= Richard Cates =

American politician and lawyer (1925–2011)

Richard Lyman Cates (November 22, 1925 - August 3, 2011) was an American Democratic politician and trial lawyer from Wisconsin.

==Background==
Born in New York City, Cates served in the United States Marine Corps during World War II and the Korean War. Cates graduated from Dartmouth College and received his law degree from the University of Wisconsin Law School in 1951. Cates served as a Dane County, Wisconsin assistant district attorney. He then served in the Wisconsin State Assembly in 1959 and 1960 and later on the Madison, Wisconsin school board.
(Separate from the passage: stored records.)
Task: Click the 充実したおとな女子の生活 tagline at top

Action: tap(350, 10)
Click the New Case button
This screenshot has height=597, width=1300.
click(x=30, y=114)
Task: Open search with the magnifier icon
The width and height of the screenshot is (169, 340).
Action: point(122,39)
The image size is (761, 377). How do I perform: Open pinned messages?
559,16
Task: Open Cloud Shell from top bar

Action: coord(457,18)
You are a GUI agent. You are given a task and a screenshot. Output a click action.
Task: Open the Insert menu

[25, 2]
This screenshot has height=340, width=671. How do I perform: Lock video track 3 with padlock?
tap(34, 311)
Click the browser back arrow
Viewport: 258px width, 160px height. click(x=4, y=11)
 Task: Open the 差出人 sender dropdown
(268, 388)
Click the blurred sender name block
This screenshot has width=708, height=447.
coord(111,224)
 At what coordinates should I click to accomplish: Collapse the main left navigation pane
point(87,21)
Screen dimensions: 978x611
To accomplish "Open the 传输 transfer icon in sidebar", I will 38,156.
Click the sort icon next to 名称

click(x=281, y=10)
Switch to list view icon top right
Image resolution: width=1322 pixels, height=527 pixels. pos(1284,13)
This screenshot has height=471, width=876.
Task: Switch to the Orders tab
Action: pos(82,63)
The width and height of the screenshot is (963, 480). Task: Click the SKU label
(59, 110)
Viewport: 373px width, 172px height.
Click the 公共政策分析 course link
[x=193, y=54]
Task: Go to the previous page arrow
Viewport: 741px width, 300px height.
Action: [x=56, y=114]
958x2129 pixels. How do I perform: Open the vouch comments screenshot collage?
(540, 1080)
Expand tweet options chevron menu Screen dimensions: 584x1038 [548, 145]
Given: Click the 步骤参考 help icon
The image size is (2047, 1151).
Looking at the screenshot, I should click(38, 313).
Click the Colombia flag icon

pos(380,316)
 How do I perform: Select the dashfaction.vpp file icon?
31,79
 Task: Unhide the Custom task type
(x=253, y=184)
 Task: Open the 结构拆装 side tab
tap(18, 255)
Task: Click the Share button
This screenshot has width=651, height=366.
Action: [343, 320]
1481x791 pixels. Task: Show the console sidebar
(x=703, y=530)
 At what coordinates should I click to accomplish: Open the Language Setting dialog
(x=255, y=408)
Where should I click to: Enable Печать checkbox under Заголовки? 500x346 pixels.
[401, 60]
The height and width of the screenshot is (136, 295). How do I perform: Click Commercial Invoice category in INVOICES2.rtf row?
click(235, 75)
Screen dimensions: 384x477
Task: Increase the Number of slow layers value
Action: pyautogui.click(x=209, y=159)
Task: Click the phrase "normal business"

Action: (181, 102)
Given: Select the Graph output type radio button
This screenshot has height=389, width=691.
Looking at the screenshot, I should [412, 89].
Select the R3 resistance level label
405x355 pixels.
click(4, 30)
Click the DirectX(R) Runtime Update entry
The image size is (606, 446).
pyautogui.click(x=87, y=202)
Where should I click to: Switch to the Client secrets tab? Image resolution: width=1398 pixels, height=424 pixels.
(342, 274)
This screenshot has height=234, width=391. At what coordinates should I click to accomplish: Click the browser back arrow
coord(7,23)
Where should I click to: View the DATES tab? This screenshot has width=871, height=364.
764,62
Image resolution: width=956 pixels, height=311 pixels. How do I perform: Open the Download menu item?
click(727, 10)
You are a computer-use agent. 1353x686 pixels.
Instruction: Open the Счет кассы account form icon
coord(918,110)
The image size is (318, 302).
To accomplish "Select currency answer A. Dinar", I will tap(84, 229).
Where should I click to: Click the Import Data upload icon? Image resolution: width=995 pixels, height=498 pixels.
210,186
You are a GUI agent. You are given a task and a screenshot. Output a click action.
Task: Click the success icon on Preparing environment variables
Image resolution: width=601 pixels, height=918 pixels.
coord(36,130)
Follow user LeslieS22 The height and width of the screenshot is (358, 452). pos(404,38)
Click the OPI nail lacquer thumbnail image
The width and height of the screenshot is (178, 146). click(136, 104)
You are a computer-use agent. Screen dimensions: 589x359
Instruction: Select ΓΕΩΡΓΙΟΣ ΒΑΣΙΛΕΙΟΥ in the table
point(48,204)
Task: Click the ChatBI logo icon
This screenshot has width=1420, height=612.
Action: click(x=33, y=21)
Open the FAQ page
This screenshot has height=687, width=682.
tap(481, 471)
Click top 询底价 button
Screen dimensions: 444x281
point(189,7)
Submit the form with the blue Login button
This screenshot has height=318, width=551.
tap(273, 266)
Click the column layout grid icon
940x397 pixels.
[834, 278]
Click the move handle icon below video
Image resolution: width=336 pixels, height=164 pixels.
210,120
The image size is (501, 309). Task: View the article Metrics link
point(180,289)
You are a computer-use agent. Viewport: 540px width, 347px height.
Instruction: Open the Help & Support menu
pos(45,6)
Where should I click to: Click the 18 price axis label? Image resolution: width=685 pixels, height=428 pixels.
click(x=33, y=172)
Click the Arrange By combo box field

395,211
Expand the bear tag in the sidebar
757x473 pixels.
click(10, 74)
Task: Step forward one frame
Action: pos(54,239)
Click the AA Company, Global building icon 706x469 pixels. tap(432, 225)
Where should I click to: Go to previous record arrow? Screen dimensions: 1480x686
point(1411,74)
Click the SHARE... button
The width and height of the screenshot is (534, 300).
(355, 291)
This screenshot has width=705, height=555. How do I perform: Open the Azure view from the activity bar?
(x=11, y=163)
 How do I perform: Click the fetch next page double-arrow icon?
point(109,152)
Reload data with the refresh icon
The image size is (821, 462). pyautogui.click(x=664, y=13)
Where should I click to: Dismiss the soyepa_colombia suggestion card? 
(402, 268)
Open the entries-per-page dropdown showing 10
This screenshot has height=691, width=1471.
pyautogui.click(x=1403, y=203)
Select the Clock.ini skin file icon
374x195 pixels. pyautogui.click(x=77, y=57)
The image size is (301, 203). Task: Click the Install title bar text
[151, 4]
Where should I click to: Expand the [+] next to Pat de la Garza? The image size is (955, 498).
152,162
In 1973, Cates served as one of the lawyers on the House Judiciary Committee inquiry concerning the potential impeachment of President Richard Nixon because of the Watergate scandal. Cates died in Madison at age 85.

==Family==
At the time of his death, in 2011, Cates was survived by his wife, Margaret "Marnie" (Lessig) Cates, who died on July 9, 2013, and by his children, Richard Jr., John, Madison, David, Christine, and Robert. He had 18 grandchildren, two great grandchildren.

His nephew is the lawyer and activist Lawrence Lessig. His granddaughter is technology entrepreneur Jennifer Arcuri. His son, David Allan Cates is an author and the executive director of Missoula Medical Aid.